● REQUIRED WORK
Work through the data below and state how many lines contain "language", giving that number alone.

● EXERCISE MATERIAL
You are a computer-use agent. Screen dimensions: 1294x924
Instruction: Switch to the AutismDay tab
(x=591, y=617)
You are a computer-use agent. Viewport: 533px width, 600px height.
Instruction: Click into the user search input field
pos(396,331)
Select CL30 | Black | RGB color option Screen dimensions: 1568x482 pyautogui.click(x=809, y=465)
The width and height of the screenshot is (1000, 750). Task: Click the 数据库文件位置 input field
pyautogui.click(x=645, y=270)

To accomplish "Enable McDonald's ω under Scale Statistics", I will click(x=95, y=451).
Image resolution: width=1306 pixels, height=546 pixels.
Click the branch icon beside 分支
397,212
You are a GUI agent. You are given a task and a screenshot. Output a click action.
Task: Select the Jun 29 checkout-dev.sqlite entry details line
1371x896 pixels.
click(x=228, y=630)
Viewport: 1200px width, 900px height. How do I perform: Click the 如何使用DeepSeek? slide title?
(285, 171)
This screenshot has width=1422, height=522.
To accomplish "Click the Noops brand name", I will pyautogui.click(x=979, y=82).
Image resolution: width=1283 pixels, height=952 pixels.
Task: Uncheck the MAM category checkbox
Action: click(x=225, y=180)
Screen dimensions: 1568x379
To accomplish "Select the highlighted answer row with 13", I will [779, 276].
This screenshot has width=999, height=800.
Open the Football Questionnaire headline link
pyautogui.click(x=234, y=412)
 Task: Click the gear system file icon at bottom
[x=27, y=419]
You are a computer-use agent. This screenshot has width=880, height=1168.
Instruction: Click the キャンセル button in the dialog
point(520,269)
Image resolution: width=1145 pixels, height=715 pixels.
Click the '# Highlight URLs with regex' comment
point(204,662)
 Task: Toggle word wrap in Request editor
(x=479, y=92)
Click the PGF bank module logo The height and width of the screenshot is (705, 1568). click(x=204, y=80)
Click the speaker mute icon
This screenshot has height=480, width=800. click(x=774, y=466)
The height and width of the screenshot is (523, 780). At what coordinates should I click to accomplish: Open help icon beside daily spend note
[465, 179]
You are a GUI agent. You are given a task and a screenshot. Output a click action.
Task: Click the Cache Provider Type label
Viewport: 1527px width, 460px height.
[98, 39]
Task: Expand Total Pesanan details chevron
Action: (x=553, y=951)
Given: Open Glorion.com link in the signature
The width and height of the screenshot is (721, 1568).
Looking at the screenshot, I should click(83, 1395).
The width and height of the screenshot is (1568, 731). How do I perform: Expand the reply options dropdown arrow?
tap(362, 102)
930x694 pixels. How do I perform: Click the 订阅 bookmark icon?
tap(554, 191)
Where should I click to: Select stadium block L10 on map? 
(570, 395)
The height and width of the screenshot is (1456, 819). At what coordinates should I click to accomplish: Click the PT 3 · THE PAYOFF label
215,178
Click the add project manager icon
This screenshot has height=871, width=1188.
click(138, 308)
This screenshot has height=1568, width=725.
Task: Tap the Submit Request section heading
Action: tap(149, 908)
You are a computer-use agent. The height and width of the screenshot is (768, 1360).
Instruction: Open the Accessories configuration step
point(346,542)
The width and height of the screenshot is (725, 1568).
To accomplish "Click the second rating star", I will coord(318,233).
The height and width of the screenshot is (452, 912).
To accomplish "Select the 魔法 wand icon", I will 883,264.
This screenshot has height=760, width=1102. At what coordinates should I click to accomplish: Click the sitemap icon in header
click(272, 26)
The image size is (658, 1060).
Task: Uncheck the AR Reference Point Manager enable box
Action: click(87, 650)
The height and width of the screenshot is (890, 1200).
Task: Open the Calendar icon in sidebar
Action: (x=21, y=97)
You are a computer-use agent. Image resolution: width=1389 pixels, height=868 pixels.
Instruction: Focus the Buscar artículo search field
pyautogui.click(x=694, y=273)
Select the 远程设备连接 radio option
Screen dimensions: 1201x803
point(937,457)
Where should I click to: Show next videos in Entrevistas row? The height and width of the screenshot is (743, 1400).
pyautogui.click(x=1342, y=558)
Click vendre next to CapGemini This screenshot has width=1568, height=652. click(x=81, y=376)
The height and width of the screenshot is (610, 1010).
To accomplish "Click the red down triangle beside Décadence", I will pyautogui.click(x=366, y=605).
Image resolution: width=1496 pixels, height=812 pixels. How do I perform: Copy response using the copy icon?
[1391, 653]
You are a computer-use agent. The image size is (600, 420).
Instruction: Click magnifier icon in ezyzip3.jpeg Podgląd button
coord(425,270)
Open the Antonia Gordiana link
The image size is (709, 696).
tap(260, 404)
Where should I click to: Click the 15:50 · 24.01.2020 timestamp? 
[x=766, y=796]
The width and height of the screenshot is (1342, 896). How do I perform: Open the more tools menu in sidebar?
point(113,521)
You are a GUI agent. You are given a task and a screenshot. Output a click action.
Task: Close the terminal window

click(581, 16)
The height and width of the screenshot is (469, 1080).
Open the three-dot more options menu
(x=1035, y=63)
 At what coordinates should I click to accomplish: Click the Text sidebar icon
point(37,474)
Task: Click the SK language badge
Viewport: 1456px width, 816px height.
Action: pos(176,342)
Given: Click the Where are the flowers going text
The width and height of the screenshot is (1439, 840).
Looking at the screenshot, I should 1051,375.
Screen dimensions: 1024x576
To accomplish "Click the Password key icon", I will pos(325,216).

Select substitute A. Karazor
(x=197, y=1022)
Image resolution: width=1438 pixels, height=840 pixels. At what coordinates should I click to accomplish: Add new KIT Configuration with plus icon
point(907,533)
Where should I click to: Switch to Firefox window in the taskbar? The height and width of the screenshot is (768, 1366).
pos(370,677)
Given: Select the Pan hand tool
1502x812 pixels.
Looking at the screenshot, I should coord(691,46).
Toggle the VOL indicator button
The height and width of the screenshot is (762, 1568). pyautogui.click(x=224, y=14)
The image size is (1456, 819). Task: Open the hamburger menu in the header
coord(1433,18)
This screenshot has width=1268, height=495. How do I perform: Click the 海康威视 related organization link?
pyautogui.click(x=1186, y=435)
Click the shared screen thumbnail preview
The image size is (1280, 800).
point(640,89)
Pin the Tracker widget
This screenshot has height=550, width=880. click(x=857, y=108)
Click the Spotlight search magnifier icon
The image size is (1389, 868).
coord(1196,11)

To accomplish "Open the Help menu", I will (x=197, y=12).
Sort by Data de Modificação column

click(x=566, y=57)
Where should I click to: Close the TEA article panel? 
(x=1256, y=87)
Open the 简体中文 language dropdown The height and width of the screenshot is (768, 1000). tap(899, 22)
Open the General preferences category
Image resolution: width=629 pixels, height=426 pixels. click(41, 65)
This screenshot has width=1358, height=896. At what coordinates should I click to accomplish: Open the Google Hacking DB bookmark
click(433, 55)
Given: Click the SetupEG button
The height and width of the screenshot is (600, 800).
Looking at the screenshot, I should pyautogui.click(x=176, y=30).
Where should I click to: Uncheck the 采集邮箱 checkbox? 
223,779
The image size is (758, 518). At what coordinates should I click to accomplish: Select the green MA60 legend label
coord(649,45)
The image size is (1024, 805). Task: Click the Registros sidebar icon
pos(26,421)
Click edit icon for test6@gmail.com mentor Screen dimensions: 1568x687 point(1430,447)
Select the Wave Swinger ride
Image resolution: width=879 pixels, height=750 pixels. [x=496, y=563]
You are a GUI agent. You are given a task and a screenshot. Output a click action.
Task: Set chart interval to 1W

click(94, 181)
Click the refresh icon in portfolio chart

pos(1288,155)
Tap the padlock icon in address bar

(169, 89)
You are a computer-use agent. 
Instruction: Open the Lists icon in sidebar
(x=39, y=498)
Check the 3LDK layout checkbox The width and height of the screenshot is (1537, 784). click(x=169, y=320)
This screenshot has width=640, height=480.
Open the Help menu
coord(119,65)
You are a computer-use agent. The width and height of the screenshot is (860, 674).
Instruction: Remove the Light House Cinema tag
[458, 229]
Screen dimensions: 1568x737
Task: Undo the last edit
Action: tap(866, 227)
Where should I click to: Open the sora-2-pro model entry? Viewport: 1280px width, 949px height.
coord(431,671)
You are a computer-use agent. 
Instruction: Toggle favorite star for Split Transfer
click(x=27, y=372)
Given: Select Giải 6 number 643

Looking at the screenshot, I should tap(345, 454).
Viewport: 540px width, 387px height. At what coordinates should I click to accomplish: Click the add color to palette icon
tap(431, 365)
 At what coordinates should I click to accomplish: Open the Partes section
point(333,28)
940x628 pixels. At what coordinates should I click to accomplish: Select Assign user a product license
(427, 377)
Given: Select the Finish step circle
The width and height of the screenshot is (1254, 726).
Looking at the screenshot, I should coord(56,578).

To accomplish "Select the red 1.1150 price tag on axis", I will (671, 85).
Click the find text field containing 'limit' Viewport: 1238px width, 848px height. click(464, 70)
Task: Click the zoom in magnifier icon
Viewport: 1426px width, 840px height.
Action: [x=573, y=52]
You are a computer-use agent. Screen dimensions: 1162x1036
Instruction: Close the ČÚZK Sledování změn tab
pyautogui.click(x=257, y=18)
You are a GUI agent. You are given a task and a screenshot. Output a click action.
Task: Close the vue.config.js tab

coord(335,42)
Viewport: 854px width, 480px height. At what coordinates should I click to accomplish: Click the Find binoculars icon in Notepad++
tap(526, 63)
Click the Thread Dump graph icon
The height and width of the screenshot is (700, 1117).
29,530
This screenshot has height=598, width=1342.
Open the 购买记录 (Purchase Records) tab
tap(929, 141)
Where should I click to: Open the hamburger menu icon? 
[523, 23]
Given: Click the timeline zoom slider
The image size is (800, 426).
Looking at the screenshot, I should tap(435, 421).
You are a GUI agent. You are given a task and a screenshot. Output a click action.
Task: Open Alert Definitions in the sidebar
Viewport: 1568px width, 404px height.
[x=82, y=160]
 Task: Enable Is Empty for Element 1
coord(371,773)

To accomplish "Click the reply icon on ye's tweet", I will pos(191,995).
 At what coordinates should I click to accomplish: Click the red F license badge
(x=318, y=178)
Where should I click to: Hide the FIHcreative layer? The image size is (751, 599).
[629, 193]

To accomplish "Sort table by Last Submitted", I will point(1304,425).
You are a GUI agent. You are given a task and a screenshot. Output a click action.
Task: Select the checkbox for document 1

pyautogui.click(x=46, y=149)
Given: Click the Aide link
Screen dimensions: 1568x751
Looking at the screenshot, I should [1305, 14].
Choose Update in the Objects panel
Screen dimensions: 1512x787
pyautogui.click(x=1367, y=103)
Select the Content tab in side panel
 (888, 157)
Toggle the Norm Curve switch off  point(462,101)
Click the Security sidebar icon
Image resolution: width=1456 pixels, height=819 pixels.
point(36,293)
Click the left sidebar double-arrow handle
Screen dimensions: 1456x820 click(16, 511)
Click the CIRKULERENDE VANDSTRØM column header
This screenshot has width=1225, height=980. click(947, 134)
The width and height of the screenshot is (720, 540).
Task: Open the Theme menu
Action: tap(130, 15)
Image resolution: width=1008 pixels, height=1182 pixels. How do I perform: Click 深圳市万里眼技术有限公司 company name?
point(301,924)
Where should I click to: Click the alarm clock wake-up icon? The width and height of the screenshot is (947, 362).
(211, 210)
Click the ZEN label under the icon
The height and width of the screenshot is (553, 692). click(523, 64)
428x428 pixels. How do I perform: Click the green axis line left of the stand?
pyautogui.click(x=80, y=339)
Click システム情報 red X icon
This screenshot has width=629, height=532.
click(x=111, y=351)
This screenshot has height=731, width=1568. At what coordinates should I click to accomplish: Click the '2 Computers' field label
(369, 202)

● OUTPUT FOR THIS TASK
2